• Provided text:
__________________________________________________

How Working Out Affects Your Vaginal Health
If you work out regularly, first of all, we applaud your motivation… You go, Glen Coco! But we’re also serving up a reminder of how important it is to look after your vaginal health, especially if you spend a lot of time at the gym. Think about it: increased temperatures, sweat, and tight clothing – they don’t exactly make for ideal conditions for your vagina (or vulva) to thrive in. So, we got in touch with two world-renowned OBGYNs; Dr. Sherry Ross, Women’s Health Expert and Author of She-ology: The Definitive Guide to Women’s Intimate Health. Period, and Dr. Minkin, Yale professor of OBGYN, to find out what you should know. Here are their tops tips.
1. Shop mindfully
Dr. Ross recommends “To keep it simple when you work out, pick fabrics such as nylon, spandex, and polyester that are comfortable, nonabsorbent and flexible. Some materials are even known to be antibacterial, enhance your physical performance and provide additional support.” Dr. Mary Jane Minkin agrees and recommends underwear with a cotton gusset and also believes that loose clothes are ideal as you don’t want to be ‘surrounded by sweat’ that could lead to a yeast infection.
2. Ditch the thongs
“Thongs may look and feel sexier compared to everyday underwear but their anatomically unfriendly design makes it easier for harmful bacteria of the colon to find their way into the vagina and bladder increasing the risk of infection. Comfortably fitting cotton underwear that properly covers your female anatomy well, including the vagina and rectum, tends to be the best bet for the vagina in the long run. Finding the most comfortable underwear should be every woman’s mission and priority for vaginal health and wellness,” explains Dr. Ross.
3. Learn how to avoid heat rash
Dr. Ross tells us, “A heat rash is common if you sweat a lot (especially in a hot or humid environment) and leave your sweaty workout clothes on long after you leave the gym. Sweat traps bacteria on the skin, blocking sweat glands causing a stinging or burning rash with small itchy red bumps, also known as “prickly heat rash”.
Ideally, after a long workout, it’s best to get out of your sweaty clothes and take a shower where you can clean the sweat and bacteria off your body, especially the vulva.
“If you don’t have time to shower, I would bring a travel pack of vaginal hygiene wipes in your gym bag that can be used after working out. A quick wipe, front to back, of your vagina and bum, will remove excessive sweat and unwanted vaginal odors. Vaginal hygiene wipes are alcohol-free and hypoallergenic, and clean dirt, germs, and odors from all the right places and won’t increase your risk of getting a yeast or bacterial infection. My personal favorites are Summer’s Eve Blissful Escape Cleansing Cloths.”

__________________________________________________

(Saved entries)
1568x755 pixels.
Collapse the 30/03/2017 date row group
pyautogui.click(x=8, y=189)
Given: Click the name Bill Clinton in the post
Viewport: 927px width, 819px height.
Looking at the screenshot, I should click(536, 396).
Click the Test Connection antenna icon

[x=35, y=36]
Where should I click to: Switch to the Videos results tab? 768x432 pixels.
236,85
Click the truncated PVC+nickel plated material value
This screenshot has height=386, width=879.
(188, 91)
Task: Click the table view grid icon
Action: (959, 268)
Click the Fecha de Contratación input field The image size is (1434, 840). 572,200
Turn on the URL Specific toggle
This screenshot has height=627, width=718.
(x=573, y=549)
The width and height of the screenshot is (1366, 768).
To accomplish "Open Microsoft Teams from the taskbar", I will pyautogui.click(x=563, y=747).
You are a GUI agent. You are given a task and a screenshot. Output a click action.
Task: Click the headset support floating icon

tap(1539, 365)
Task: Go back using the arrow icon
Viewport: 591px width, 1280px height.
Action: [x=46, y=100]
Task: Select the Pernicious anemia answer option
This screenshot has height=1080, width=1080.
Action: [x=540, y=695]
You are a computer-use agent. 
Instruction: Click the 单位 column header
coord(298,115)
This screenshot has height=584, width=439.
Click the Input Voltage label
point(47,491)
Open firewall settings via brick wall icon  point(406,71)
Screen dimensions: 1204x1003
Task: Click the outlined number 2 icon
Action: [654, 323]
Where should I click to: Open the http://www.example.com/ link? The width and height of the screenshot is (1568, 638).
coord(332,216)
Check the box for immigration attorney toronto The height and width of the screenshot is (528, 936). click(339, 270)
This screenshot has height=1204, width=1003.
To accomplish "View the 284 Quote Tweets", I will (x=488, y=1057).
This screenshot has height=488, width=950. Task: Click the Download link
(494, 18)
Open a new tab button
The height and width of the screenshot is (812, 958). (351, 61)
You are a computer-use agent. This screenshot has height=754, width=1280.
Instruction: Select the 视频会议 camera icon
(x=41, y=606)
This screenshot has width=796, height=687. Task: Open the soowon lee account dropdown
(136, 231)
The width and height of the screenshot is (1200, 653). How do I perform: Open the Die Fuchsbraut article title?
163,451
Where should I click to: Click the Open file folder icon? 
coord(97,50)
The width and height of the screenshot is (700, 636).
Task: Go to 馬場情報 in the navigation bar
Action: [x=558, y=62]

__________________________________________________

• Prompt A: According to the article on workouts and vaginal health, which fabrics does Dr. Ross recommend choosing for exercise?
• Prompt B: Please copy out the stretch of the article on workouts and vaginal health from "3. Learn how" through "especially the vulva.".

• Exercise result A: Nylon, spandex, and polyester.

• Exercise result B:
3. Learn how to avoid heat rash
Dr. Ross tells us, “A heat rash is common if you sweat a lot (especially in a hot or humid environment) and leave your sweaty workout clothes on long after you leave the gym. Sweat traps bacteria on the skin, blocking sweat glands causing a stinging or burning rash with small itchy red bumps, also known as “prickly heat rash”.
Ideally, after a long workout, it’s best to get out of your sweaty clothes and take a shower where you can clean the sweat and bacteria off your body, especially the vulva.